**What you need to do**:
Pick up the passage below on adding Chinese tech companies to the MSCI emerging markets index at the point where it stops, and carry it forward.

**Selected passage**:
= = = = =

The list of companies that will be included and is making the rounds of investors and brokerage firms in Hong Kong includes Alibaba, Baidu, JD, Netease, Ctrip, 58.com, VIPShop and Qihoo 360. The change will force investors whose performance is measured against benchmarks such as the MSCI EM index to increase their holdings of these shares.

The change will also mean the entrepreneurs will have new leverage in their negotiations with backers, making the private market even more bubble-like. Ego is already playing a big role in the market as hedge funds and venture capitalists spar to take ever bigger pieces of deals - only to later syndicate them out to lower echelons of the financial food chain, taking a substantial fee in the process.

Those lower echelons include family offices and mutual fund firms such as Fidelity that are weary of waiting for initial public offerings in companies whose market debuts are constantly deferred. Banks such as JPMorgan are expanding their private markets desks to get a piece of the action. The question, of course, is whether this change will improve the quality of companies included in the indices and contribute to more stability in the market or simply feed the bubble. The amount of traffic these companies generate is impressive - the mobile internet generation is very different from the new economy bubble at the turn of the millennium. Including the higher quality tech names that are listed in the US rather than their lower quality A-share rivals is an improvement.

= = = = =

**Dataset excerpt**:
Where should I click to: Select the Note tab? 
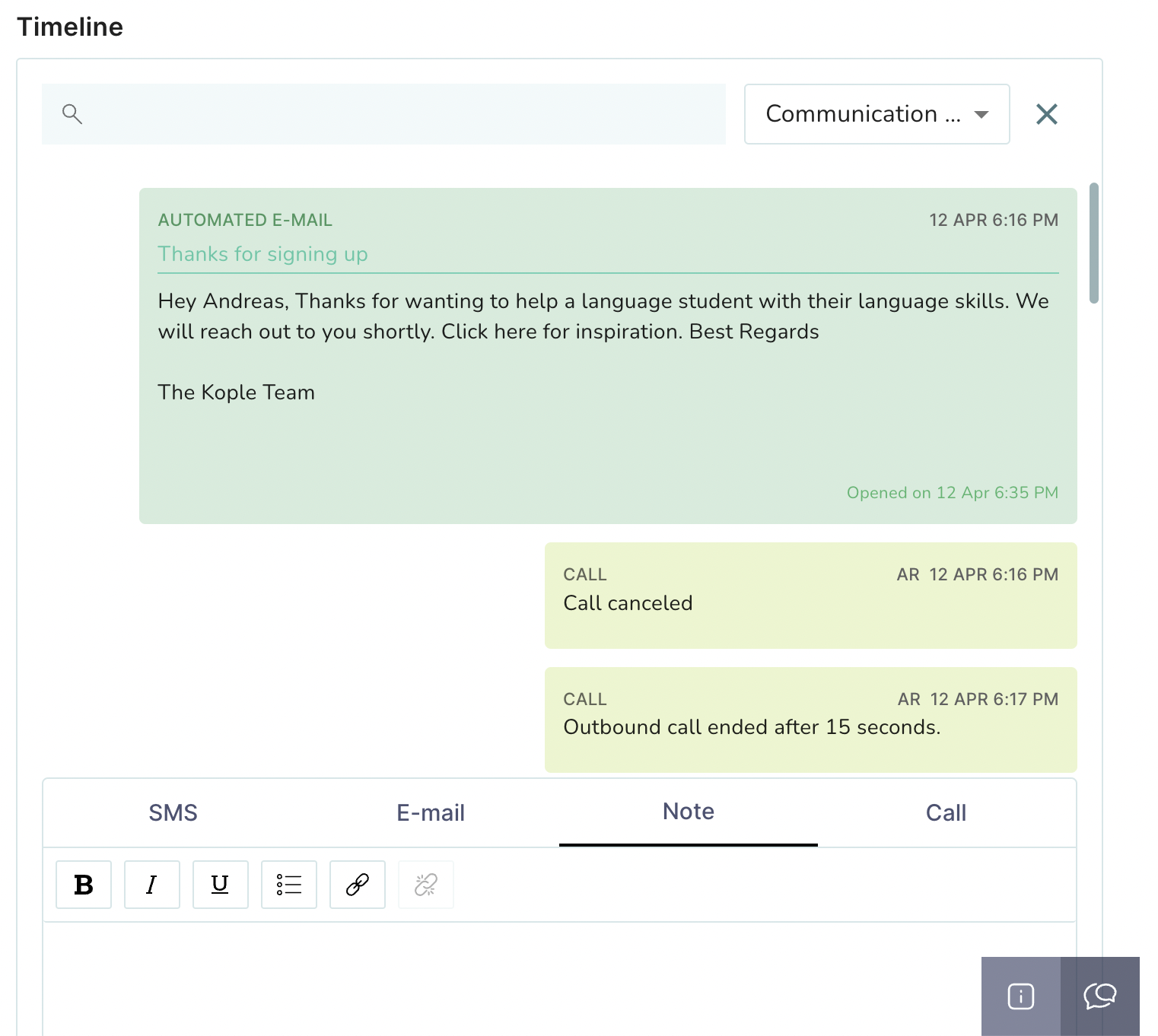pos(688,812)
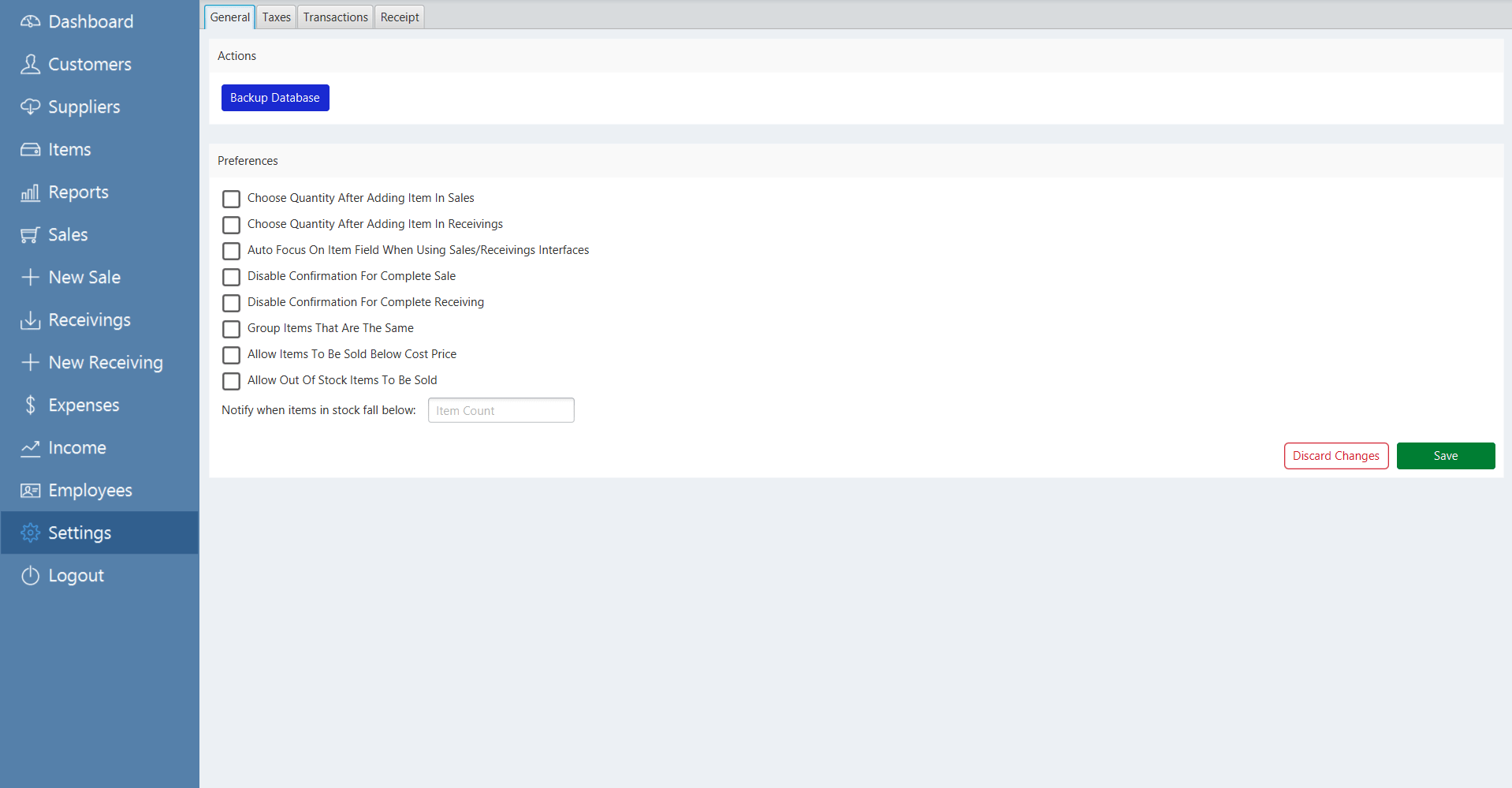
Task: Open the Transactions tab
Action: pyautogui.click(x=335, y=17)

= = = = =

**Final answer**:
Yet many of these companies are burning cash and subsidising consumers in their efforts for ever more traffic. In some cases they have combined to derail a potentially larger threat, as did Didi and Kuaidi in the face of Uber's planned entry into their home market. At other times, their investors have forced them to combine, as was the case with 58.com and Ganji.com. But Ctrip and Qunar have twice discussed merging then decided against. Both recently raised more capital to finance their rivalry.

The steeper the valuation, the greater the risk - even in the private market. The dynamic is similar to that in the property market, when one bidder overpays vastly and everyone else marks their portfolio up. If there is a big correction in perception and a dramatic series of down rounds - where a later round is done at a discount to the previous one - valuations could fall dramatically.

By contrast, state-owned enterprises may not be rising stars, but at least they tend not to be shooting stars either.